Two major buildings are being lit in a special colour scheme in support of the Motor Neurone Disease Association charity during our Light Up Cheltenham event.
Queens Hotel Cheltenham – MGallery and 95 The Promenade (to the rear of Neptune’s Fountain) will be lit in orange and blue, the colours of the charity, on the weekend of 8 and 9 February.
The lights will be changing colours in support of two local people who suffer from Motor Neurone Disease (MND). Mark Morris, aged 49, is the well-known businessman who ran The Flower Man for many years, and Alex Edwards, 50, is a legal secretary at Wiggins Osborne Fullerlove Solicitors, who are based at 95 The Promenade.
Motor Neurone Disease is a rare condition, with around two in every 100,000 people diagnosed in Britain each year.
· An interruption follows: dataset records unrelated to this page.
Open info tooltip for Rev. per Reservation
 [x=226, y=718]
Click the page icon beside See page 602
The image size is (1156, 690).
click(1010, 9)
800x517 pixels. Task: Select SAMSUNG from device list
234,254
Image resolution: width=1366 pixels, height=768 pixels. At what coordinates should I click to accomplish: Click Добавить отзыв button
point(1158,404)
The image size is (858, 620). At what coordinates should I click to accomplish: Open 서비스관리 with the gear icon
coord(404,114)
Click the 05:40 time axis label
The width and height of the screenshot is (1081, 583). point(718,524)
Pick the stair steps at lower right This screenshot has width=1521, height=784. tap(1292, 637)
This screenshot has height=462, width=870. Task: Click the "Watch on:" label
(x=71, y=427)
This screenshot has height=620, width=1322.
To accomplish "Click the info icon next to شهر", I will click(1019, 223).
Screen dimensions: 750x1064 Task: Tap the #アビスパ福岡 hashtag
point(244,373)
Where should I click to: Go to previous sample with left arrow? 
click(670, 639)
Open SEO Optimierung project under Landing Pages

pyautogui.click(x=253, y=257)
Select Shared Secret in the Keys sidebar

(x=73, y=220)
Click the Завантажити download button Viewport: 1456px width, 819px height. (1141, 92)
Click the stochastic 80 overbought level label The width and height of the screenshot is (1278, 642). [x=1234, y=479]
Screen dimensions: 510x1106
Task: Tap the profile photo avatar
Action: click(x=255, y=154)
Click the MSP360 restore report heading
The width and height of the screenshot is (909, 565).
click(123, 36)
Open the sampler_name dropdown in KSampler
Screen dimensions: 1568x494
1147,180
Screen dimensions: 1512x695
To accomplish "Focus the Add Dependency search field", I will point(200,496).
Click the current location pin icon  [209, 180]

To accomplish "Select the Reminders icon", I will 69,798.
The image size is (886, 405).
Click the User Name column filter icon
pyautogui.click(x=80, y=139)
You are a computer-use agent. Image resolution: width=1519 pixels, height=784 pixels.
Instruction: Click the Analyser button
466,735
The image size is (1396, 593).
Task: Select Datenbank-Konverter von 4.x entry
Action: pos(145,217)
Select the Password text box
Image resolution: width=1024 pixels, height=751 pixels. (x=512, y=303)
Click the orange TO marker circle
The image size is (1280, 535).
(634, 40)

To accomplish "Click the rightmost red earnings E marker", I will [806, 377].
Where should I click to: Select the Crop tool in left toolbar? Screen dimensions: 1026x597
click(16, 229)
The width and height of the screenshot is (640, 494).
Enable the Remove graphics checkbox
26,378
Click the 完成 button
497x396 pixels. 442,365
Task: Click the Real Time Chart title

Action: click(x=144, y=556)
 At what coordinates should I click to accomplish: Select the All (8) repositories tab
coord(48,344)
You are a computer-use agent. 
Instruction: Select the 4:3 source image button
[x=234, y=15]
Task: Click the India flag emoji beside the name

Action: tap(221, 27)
The disease affects the nerve cells in the brain and spinal cord, causing the function of motor neurons to break down, making everyday activities increasingly difficult or completely impossible. Over time, the condition becomes progressively worse as the muscle weakens.
Mark only realised something was wrong in September 2018 when he tried Pilates to help with flexibility for upcoming races. He found he could not lie on his back without running out of breath.
It was not until February last year that he was referred to a neurologist who told him within days that he had Motor Neurone Disease.
Mark said: “Mine has a life span of 18 months, but who knows? I have cut a lot of stress out of my life and sold the business so you never know.”
Alex and her husband Paul, of Whitehorn Drive, Cheltenham, have three children and she says her life changed in October last year when she was diagnosed with Motor Neurone Disease.
She had been leading a healthy and active lifestyle but hadn’t been feeling well since January 2018. Her father also had MND and died when she was 13.
Alex said: “It is such a hard disease to diagnose so I had eight months of not knowing, but I knew it wasn’t going to be good. When I was told, it was devastating but also a relief in a weird way to find out what was wrong with me.
“It is a cruel disease as there is no cure (yet) and it’s so unpredictable. My father had the disease for 18 months. I have been told I have the slow version but who knows what slow is?
“I have the most supportive husband and kids and wonderful friends who keep me going, and going is what I am going to do. Live every moment I can to the full and make as many memories as I can. Life is totally for living. Who knows what the future will hold.”
The Motor Neurone Disease Association charity will be carrying out a street collection over the two days and handing out awareness leaflets.
Chris James, Director of External Affairs at the charity, said: “It is essential that we raise awareness of MND so people understand what a devastating disease it is. Having prominent buildings in Cheltenham lit up in Association colours is fantastic for awareness and we are grateful for the support of everyone affected by MND in Cheltenham who made this possible. Together we can make a real difference for people affected by MND.”